Herein, a band of voice signals is divided into several subbands, and the subbands lower than or equal to a predefined reference will be referred to as “low bands” while the subbands higher than the predefined reference will be referred to as “high bands.” A definition of the low band part and the high band part is subject to change.
The reference for the low bands and high bands is not an absolute value but a relative value. That is, a 0th subband is a low band with respect to a 1st subband, and the 1st subband is a high band with respect to the 0th subband.
A description will now be made of energy distribution and the amount of information in the high band part and the low band part. A 4-KHz band for satisfying the general Nyquist condition will be established as a full band.
Herein, the full band is divided into four bands, and the amount of information and energy for each individual band is illustrated in FIG. 3 and Table 1. FIG. 3 is a graph illustrating energy distribution for each individual band of a voice signal, given through 4-band subband coding analysis.
Actually, due to the characteristics of the voice signal, most information and energy are distributed over the low band part, and less information and energy are distributed over the high band part.
TABLE 1Band0~10001001~20002001~30003001~4000HzHzHzHzAverage power−34.37 dB−50.59 dB−59.99 dB−62.39 dB(signal)Total power−30.06 dB−44.94 dB−55.45 dB−57.14 dB(signal)
It can be understood from FIG. 3 and Table 1 that the most information and energy of the voice signal are concentrated upon the relatively low bands of a first band of 0˜1000 Hz and a second band of 1001˜2000 Hz.
A high-frequency signal, which is subject to considerable variation, is difficult to estimate using an adaptive filter, compared with a low-frequency signal. Therefore, even implementation of adaptive filtering cannot fully cancel the residual echo signal. It can be noted from FIG. 3 and Table 1 that the first and second bands, which are lower bands, are greater in energy level than the third and fourth bands, which are higher bands.
A conventional Enhanced Variable rate Codec (EVRC) vocoder for a mobile terminal adjusts a bit rate of an input voice signal to one of a full rate, a half rate and an ⅛ rate.

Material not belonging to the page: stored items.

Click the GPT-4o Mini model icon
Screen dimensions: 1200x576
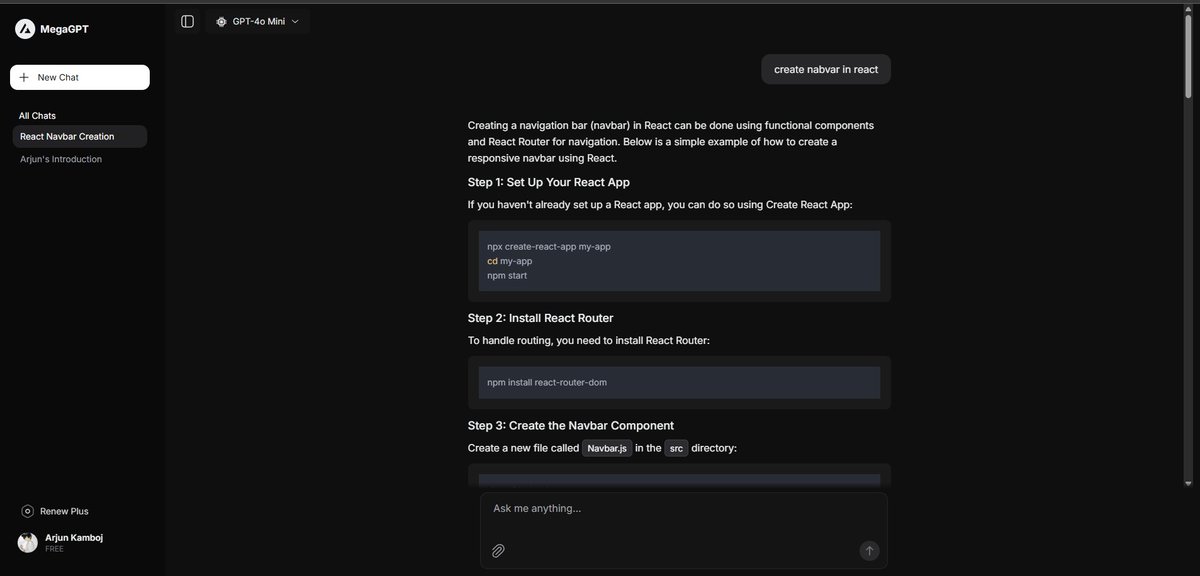221,21
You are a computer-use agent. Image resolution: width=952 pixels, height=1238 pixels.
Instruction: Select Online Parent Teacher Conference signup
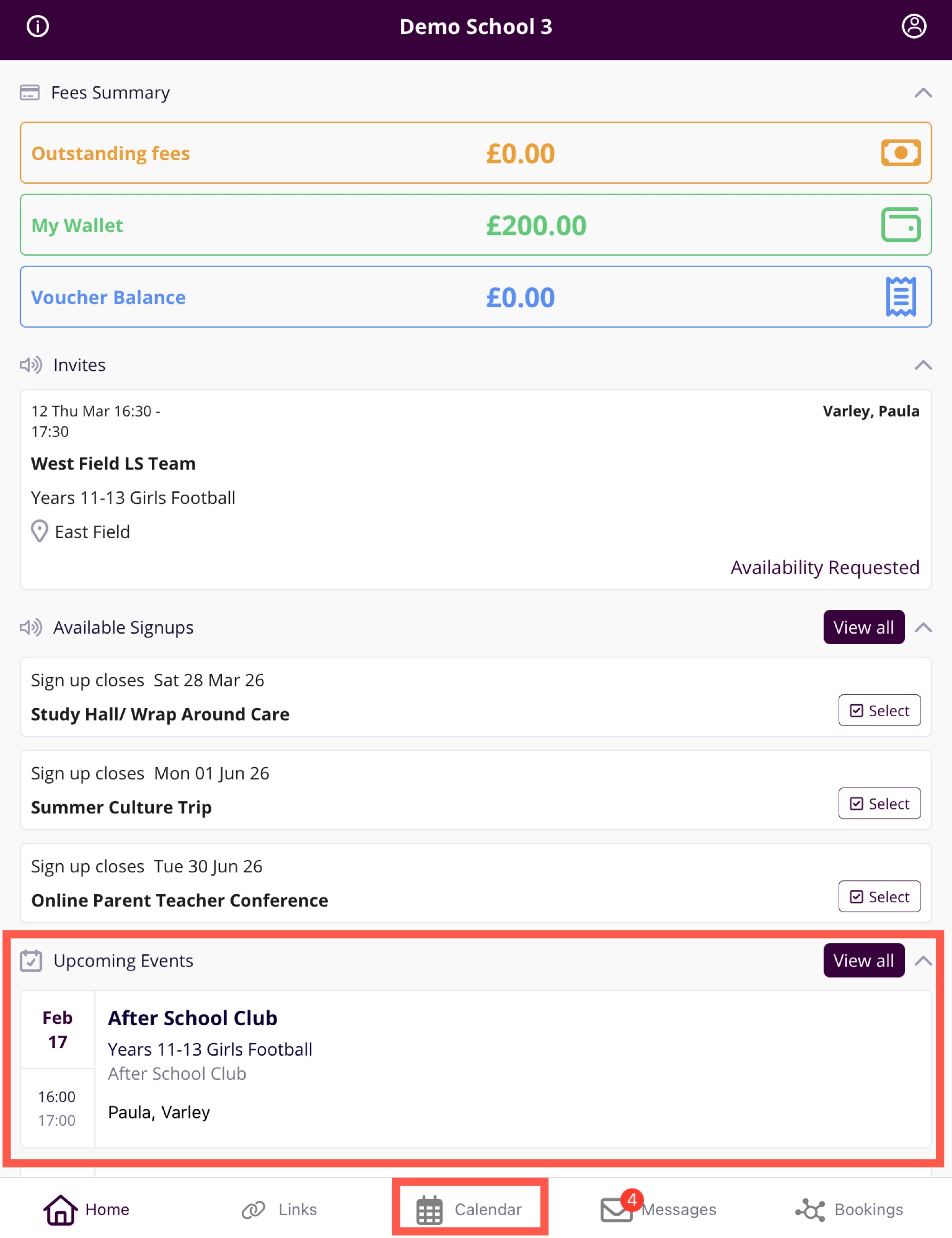click(x=879, y=896)
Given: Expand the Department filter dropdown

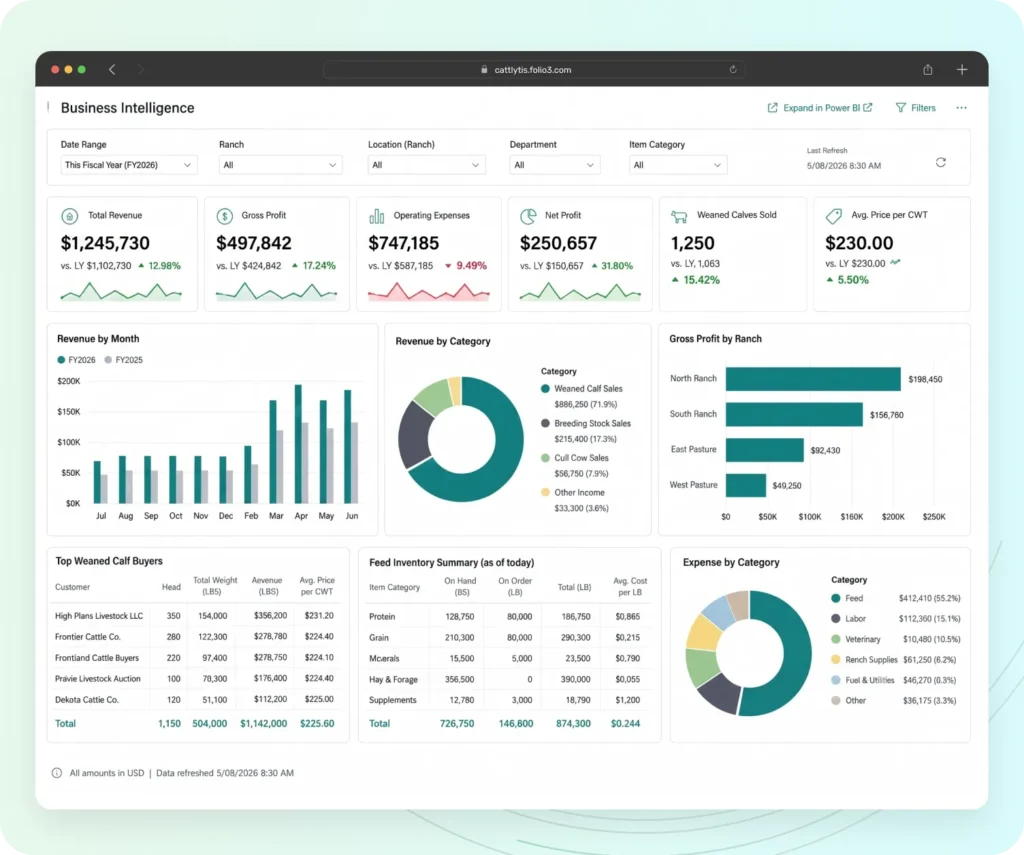Looking at the screenshot, I should (x=554, y=165).
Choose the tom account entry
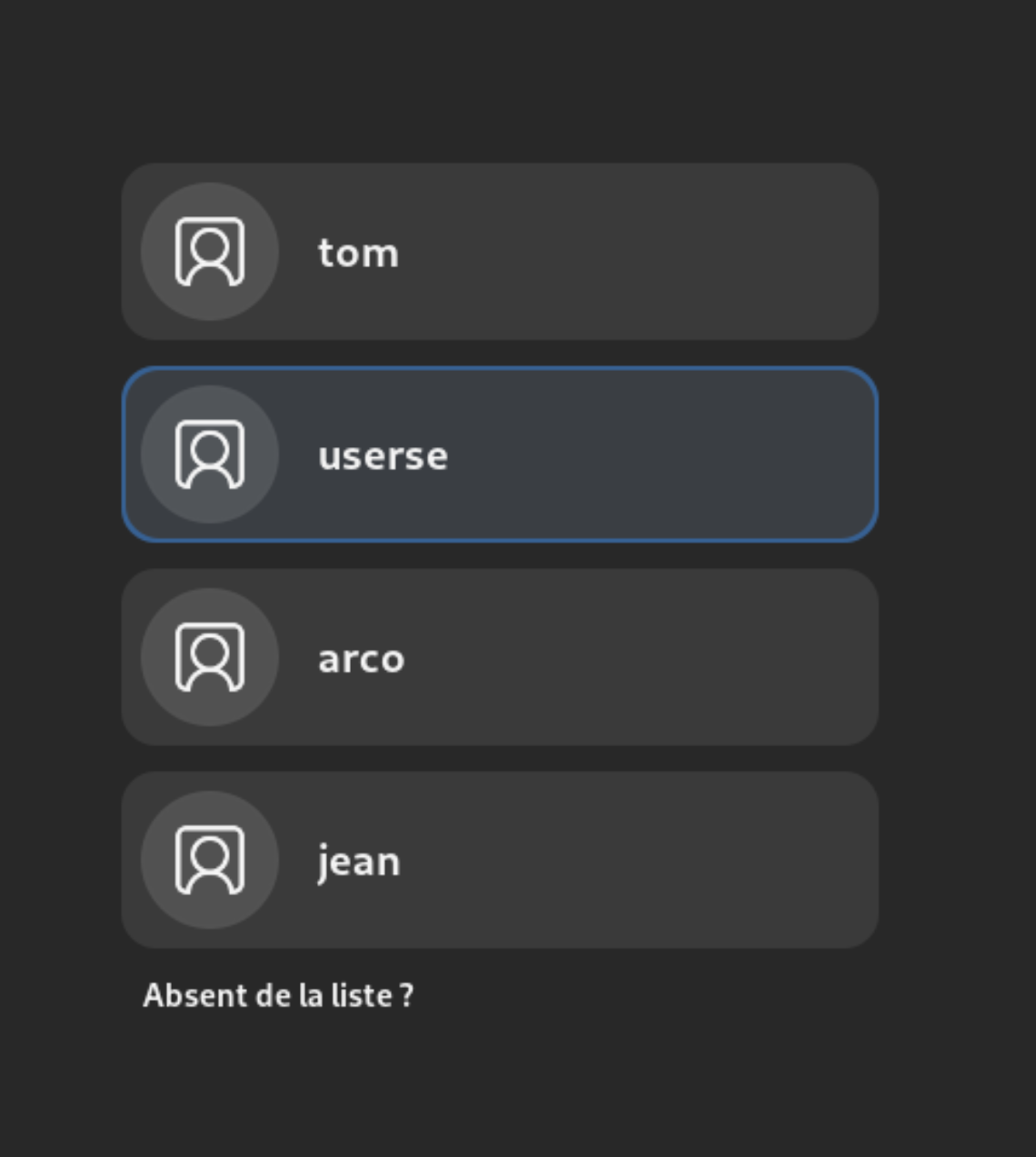 coord(500,252)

Therefore, if a rate lower than the full rate, that is, the half rate or the ⅛ rate, is allocated, it is inefficient to process signals over the full band. In a mobile terminal environment, a high-capacity memory must be implemented in the mobile terminal to cancel the echo components. Further, because it is difficult to allocate the large amount of calculations to the AEC apparatus, the optimized calculation and memory should be implemented in the mobile terminal.
In the speaker phone mode, the mobile terminal increases in both volume of the speaker and gain of the microphone. As a result, a far-end user's voice output from the speaker is input to the gain-increased microphone directly or after being reflected by the wall or object, and then transmitted back to the far-end user. In this case, the number of paths for the echo signals reflected by the wall or object increases, and in order to decrease the number of the echo paths, the number of adaptive filter taps of the NLMS algorithm must be reduced.
Generally, the AEC is designed to be optimized for a path delay of about 64 ms˜128 ms, and includes an adaptive filter having 512˜1024 taps for a digital signal having a sampling frequency. However, the mobile terminal has difficulty in performing the complex calculations due to limited memory and battery life.